Next, based on the loading and kinematic characteristics obtained in step 1, heat generation of each heat sources in the bearings is calculated by the model of heat generation.

Then, through programming in APDL on the temperature analysis module of ANSYS, finite element model of temperature field analysis is built and solved based on the thermal data supplied by step 2.

Finally, according to the results of temperature analysis, the actual parameters of elements are modified by radial thermal expansion formula. Return to step 1 with the new values of geometric parameters calculated in step 4.

Repeatedly execute steps 1–4. While the difference in the temperature data obtained by the ith iteration and (i+1)th iteration is less than the setting error, the iteration process will be stopped and the thermo-mechanical coupling analysis is concluded.

Figure 3.

Calculation chart of thermo-mechanical coupling model of angular-contact ball bearings.

Model verification

The experiment designed by GC Chen²⁴ was used to verify the accuracy of the thermo-mechanical coupling model. In this experiment, an angular-contact ball bearing 276927NK1W1(H) with aviation lubrication oil BT301 was used. An axial load of 10,000 N and radial load of 1960 N were applied on the inner ring. The outer ring is stationary and the rotational speed of the inner ring ranges from 6000 to 14,000 r/min. The diameter of spray hole is 0.8 mm and the initial supply pressure of lubrication oil is 0.45 MPa. The environment temperature is 18°C.

Figure 4 shows the results of temperature rise on the outer surface of the bearings’ outer ring determined by experiment and simulation. Simulations under two conditions, considering the thermo-mechanical coupling effect or not, are carried out. It can be seen that there is better agreement between the experimental results and simulation results while considering the thermo-mechanical coupling effect. Furthermore, the relative errors of temperature rise between experimental work and simulation work while considering the thermo-mechanical coupling effect are all lower than 16%, which represents an acceptable level.
□ □ □ □
TO DO
Continue the passage on thermo-mechanical coupling in angular-contact ball bearings, picking up after its final sentence.

Element and text position data:
□ □ □ □
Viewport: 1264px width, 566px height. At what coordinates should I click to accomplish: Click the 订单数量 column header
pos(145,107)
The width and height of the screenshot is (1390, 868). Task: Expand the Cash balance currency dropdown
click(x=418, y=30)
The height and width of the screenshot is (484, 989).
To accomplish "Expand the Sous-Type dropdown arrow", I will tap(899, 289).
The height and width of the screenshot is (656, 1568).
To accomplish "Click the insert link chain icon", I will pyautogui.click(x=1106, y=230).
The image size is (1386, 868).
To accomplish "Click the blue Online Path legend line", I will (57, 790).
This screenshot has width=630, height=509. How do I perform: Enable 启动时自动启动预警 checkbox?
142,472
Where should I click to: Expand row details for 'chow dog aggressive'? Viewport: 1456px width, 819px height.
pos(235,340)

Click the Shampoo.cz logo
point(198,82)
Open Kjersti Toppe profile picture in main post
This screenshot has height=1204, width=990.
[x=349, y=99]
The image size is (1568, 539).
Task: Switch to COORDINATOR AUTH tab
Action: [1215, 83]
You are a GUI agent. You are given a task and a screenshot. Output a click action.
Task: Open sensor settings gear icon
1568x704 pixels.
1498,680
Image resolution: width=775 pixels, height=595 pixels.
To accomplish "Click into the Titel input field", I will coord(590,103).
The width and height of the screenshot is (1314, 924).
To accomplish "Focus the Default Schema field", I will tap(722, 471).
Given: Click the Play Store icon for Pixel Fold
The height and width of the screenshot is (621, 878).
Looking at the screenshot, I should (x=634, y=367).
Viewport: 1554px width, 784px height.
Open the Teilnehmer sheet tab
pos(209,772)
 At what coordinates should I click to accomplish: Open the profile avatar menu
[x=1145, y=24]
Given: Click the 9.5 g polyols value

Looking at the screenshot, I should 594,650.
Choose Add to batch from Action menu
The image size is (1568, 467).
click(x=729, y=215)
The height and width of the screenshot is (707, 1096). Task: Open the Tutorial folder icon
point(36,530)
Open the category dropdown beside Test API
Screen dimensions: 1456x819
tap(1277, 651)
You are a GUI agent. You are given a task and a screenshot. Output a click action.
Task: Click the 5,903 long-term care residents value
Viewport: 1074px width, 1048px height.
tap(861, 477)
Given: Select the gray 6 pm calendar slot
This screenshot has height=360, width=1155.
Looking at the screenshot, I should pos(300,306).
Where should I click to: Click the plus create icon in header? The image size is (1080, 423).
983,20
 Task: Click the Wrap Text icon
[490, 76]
□ □ □ □
RESPONSE
Figure 4.

Temperature rise determined by simulation and experiment.

According to the comparison results, it can be concluded that the thermo-mechanical coupling model developed in this article is reliable, and this model can be used in further analysis work.

Results and discussions

Take a certain type of angular-contact ball bearings as an example; the results on loading characteristics and thermal characteristics of bearings calculated by thermo-mechanical coupling model and normal model will be compared, and the influences of geometric parameters and working conditions on thermo-mechanical coupling effect will be investigated. Geometric and material parameters are shown in Tables 1 and 2, respectively. The axial load and radial load are 3000 and 2000 N, respectively. The speed of the inner ring is 20,000 r/min.

Table 1.

Geometric parameters of angular-contact ball bearings.

Geometric parameters	Values	Geometric parameters	Values
Inner diameter (mm)	30	Outer diameter (mm)	62
Ball diameter (mm)	9.525	Total number of balls	11
Inner curvature factor	0.525	Outer curvature factor	0.515
Initial contact angle (°)	18

Table 2.

Material parameters of angular-contact ball bearings.

Elements	Density (kg/m³)	Elastic modulus (GPa)	Poisson’s ratio	Thermal conductivity (W/(m × K))	Specific heat (J/(kg × K))
Ball	7870	169	0.250	36	486
Rings	7870	169	0.250	36	486
Cage	1500	1.73	0.300	0.27	1046
Shaft	7750	200	0.26	36	486
Housing	7750	200	0.26	36	486

Figure 5 shows the temperature field of bearings analyzed upon two different models. Figure 5(a) shows the steady result of temperature field considering the thermo-mechanical coupling effect, and Figure 5(b) shows the steady result of temperature field without considering the thermo-mechanical coupling effect. It can be seen that thermo-mechanical coupling effect has a greater influence on the calculation of heat generation and prediction of the temperature distribution of the bearings. The main reason is that the effect of temperature rise on working clearance of bearings will, in turn, continue to affect the heat generation due to friction on the contact zone.

Figure 5.

Temperature field of angular-contact ball bearings (a) with thermo-mechanical coupling effect and (b) without thermo-mechanical coupling effect.

Meanwhile, because working clearance of bearings plays an important role in the loading characteristics and fatigue life of bearings,²⁵ the difference in steady temperature field of bearings calculated by two different models will further affect the loading characteristics and fatigue life of bearings. Table 3 shows the maximum contact load, maximum contact stress, and fatigue life of bearings with and without thermo-mechanical coupling effect.

Table 3.

Maximum contact loads, maximum contact stress, and fatigue life of angular-contact ball bearings.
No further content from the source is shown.